> **Text section**
If TCOLE could revoke a license based on evidence of misconduct or the commission of a crime, rather than a conviction, the number of license revocations would go up, Goldman said.

Other states allow their police licensing boards broader discretion to punish officers not only for the conviction of a criminal offense but also for the commission of a crime.

As the law currently stands, the high bar of obtaining a conviction puts district attorneys in a tough position if they know they want to get the officer out of law enforcement, said Cohn, with the ACLU.

“Because our statute for doing that [delicensing] is tied to criminal convictions, that then puts some pressure on the DA. Because the DA then is in a situation where that person is not going to be de-licensed unless they have secured a conviction,” Cohn said. “Police officers should not be walking away from very serious crimes with preferential treatment. That’s not how our criminal justice system should work.”

Lawrence said allowing TCOLE to revoke licenses without a conviction would undermine the officers’ fundamental rights and officers shouldn’t lose their licenses over accusations without a conviction.

“I’m not saying that we don’t have a fairly high bar. Don’t we want to have a fairly high bar?” Lawrence said.

Michael Avery, president of the National Police Accountability Project, reviewed KXAN’s analysis. He called this type of bargaining “questionable” and said district attorneys can be reluctant to prosecute police officers.

“Prosecutors don’t want to pursue police officers criminally. They don’t want to have other police officers mad at them. They don’t want to be perceived as not team players,” Avery said. “That is a systemic problem. That is built into the system.”

> **Task**
Can you transcribe the police licensing passage between "If TCOLE could" and "of a crime.", inclusive? The entries have no connection to the police licensing passage.

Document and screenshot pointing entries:
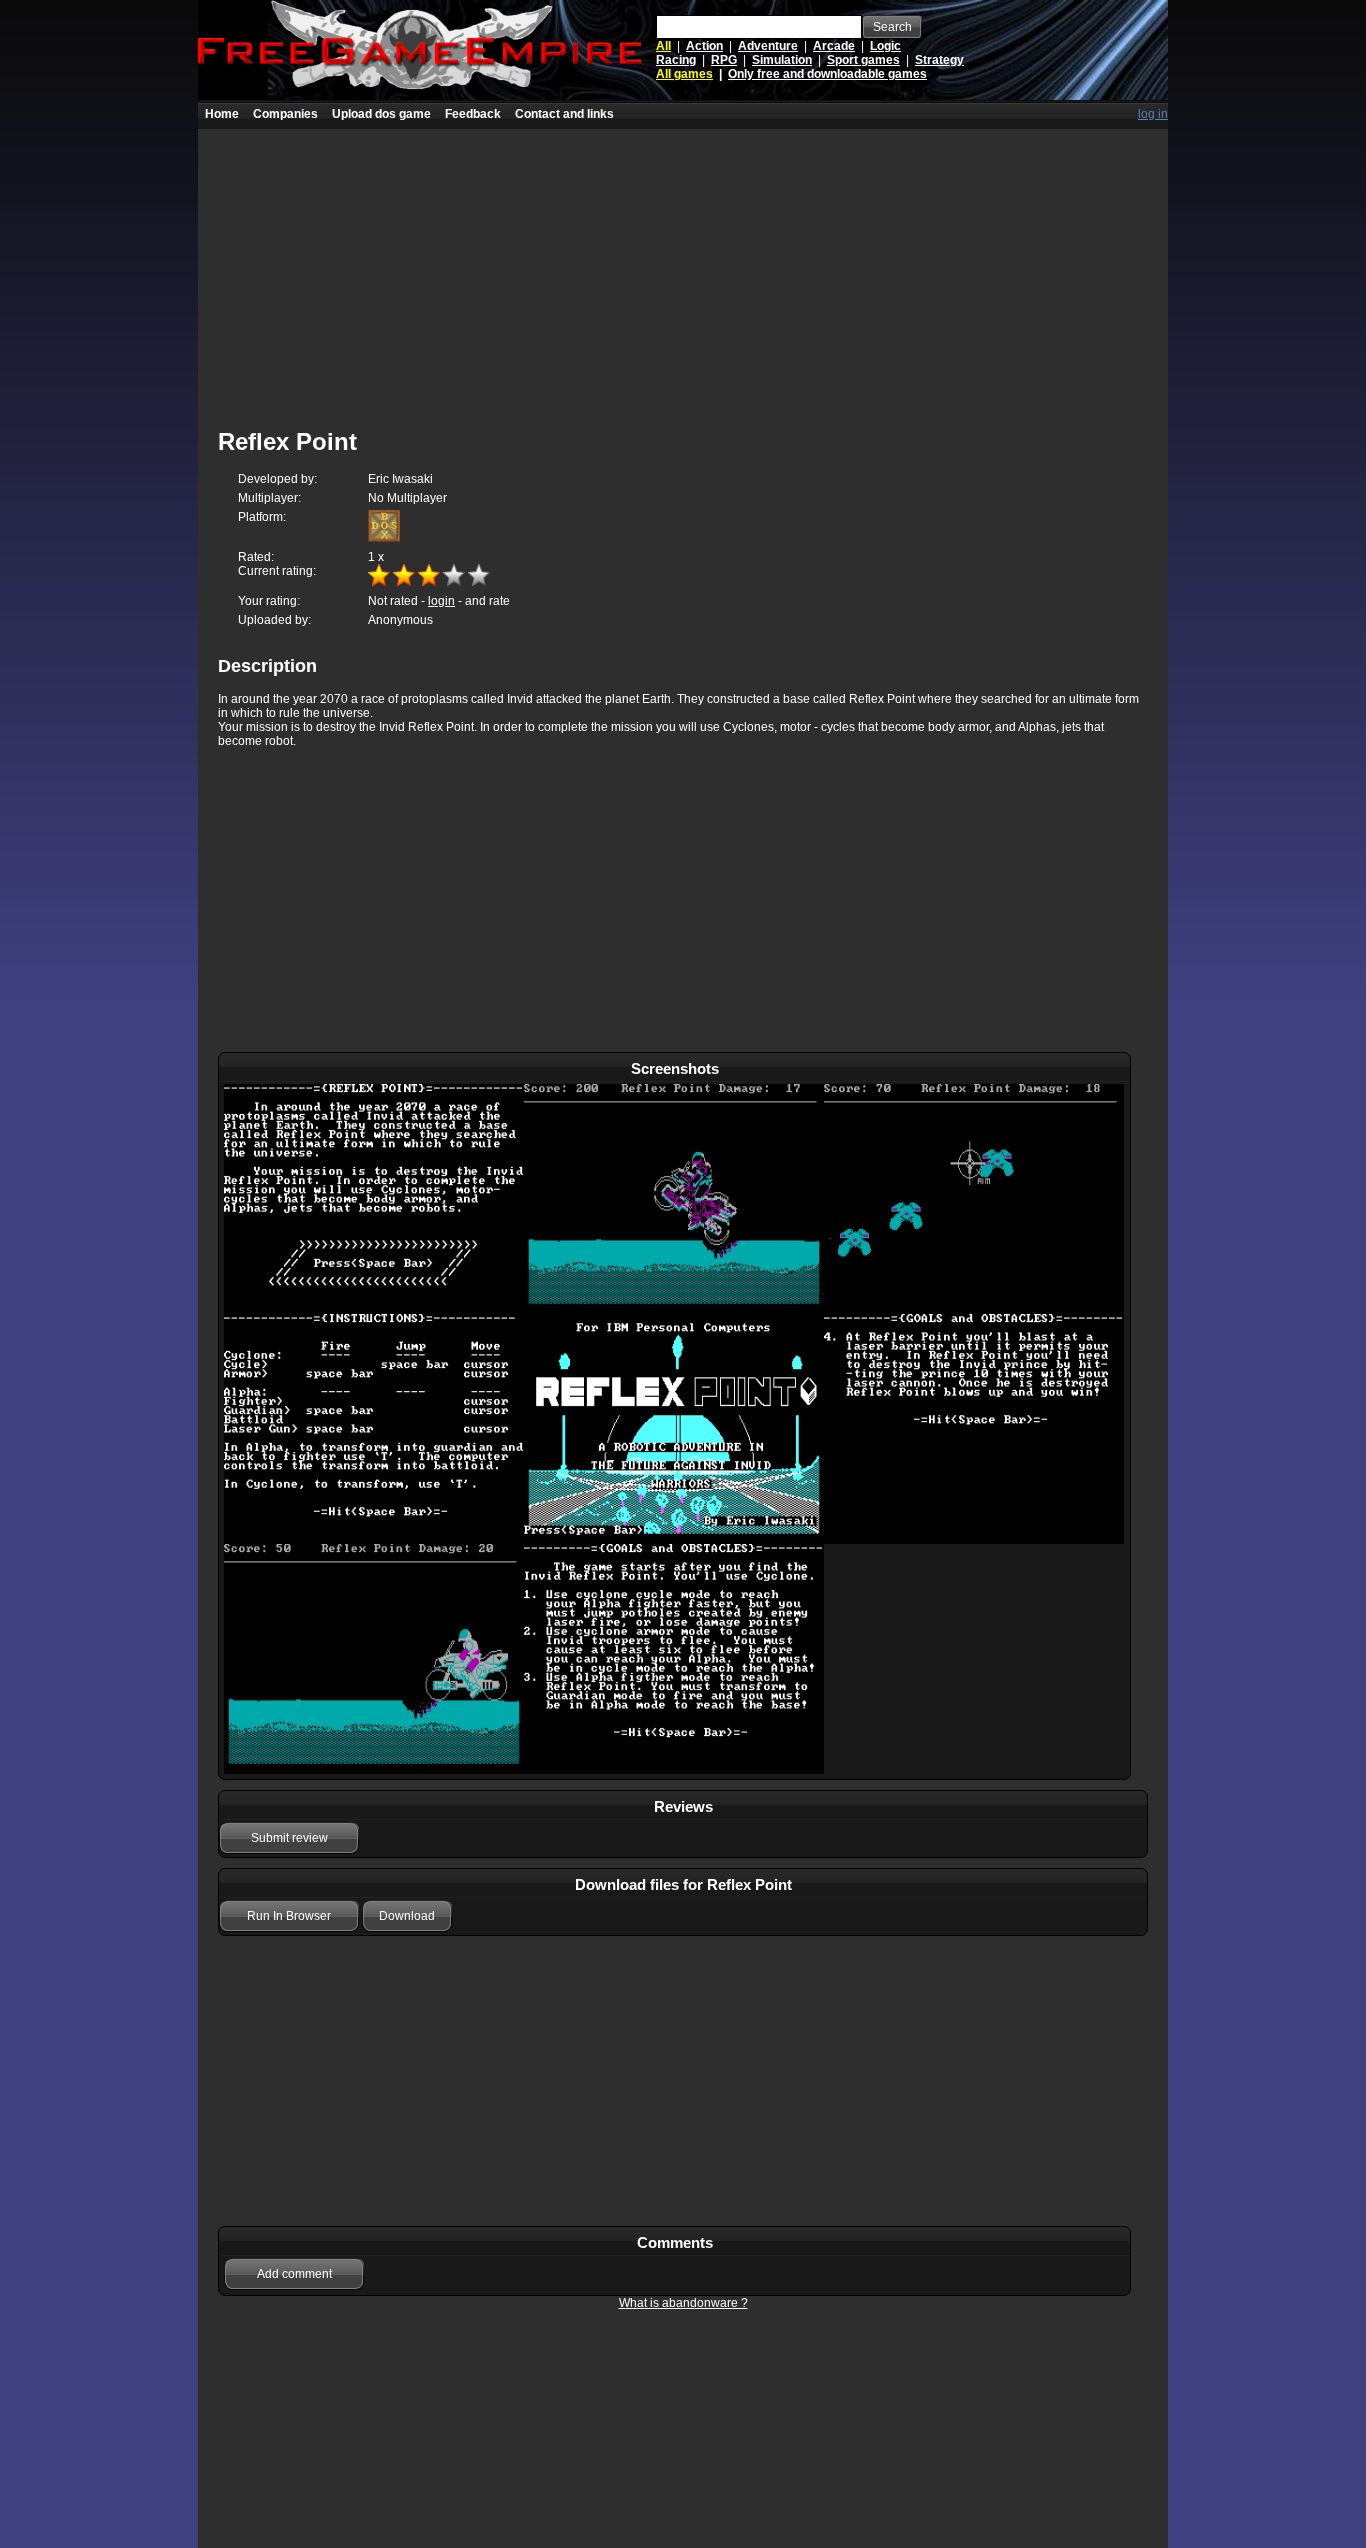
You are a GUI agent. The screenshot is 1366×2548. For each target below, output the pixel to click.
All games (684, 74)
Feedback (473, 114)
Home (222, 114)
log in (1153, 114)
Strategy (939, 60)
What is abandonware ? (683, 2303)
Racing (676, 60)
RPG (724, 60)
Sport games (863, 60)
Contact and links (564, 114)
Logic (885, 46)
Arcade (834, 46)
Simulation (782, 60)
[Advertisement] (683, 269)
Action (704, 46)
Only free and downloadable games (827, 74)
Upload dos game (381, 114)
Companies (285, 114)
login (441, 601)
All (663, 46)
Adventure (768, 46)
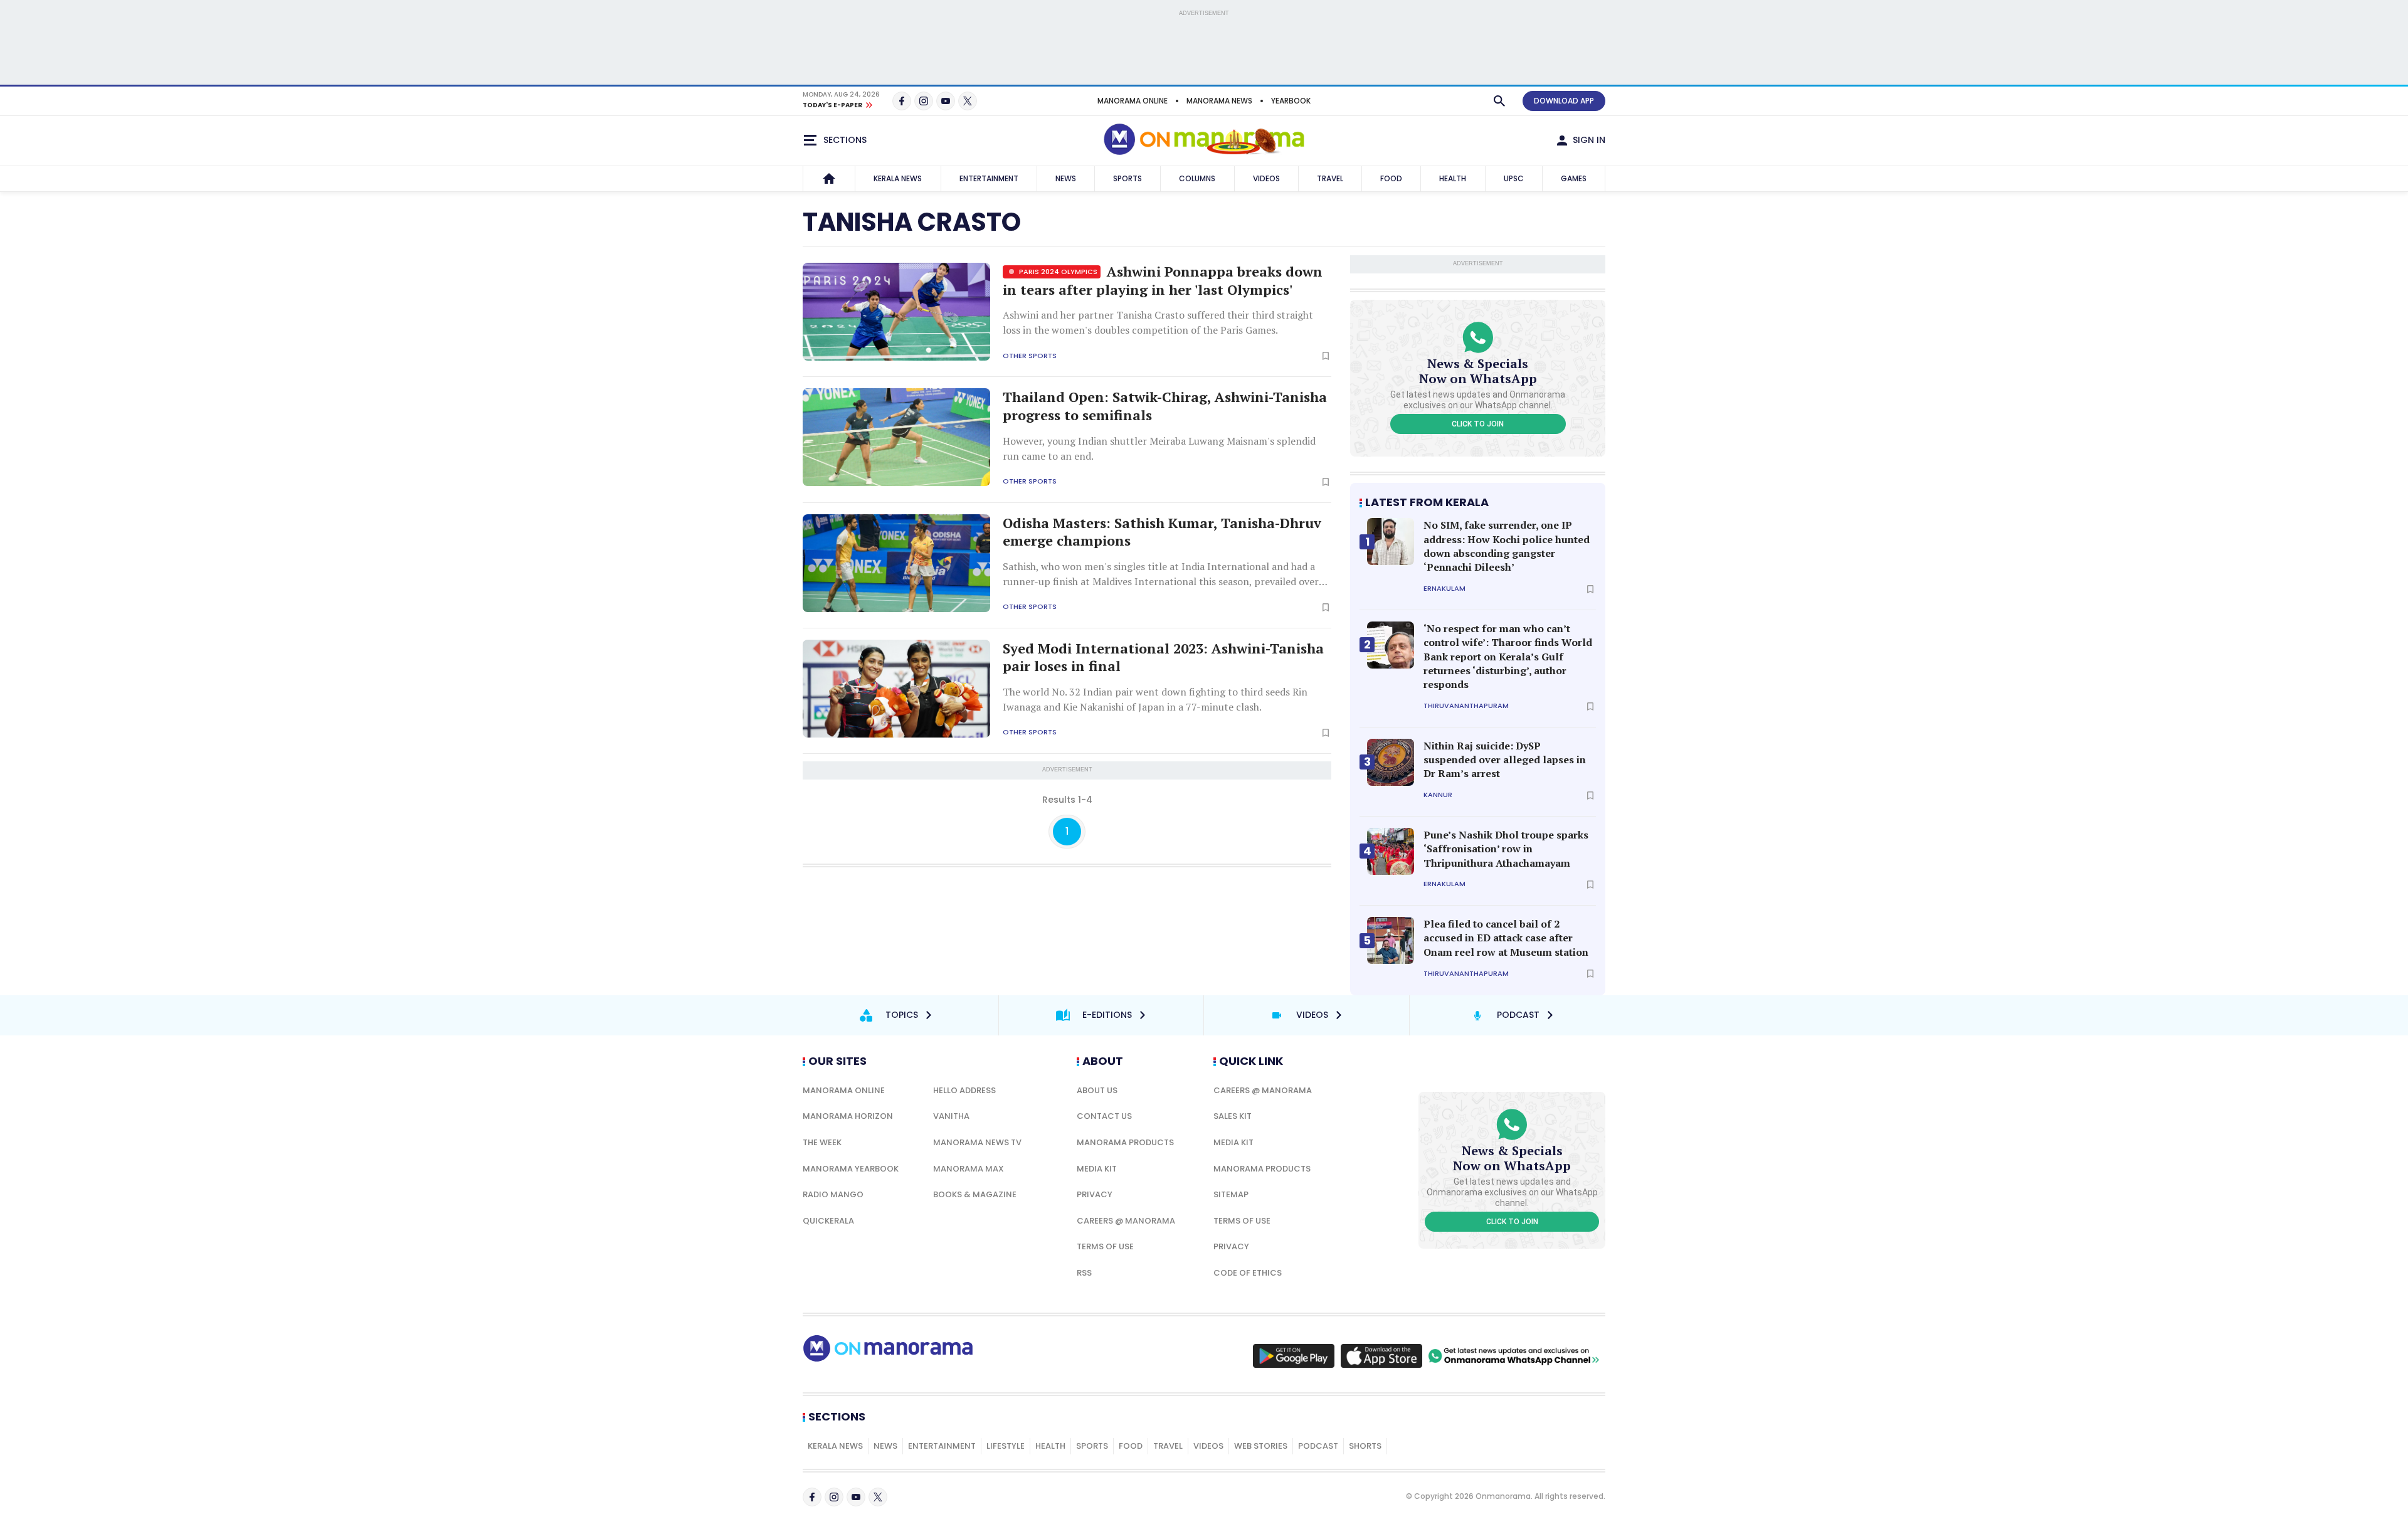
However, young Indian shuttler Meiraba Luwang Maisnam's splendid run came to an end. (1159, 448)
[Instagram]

> **Result of the task**
If TCOLE could revoke a license based on evidence of misconduct or the commission of a crime, rather than a conviction, the number of license revocations would go up, Goldman said.

Other states allow their police licensing boards broader discretion to punish officers not only for the conviction of a criminal offense but also for the commission of a crime.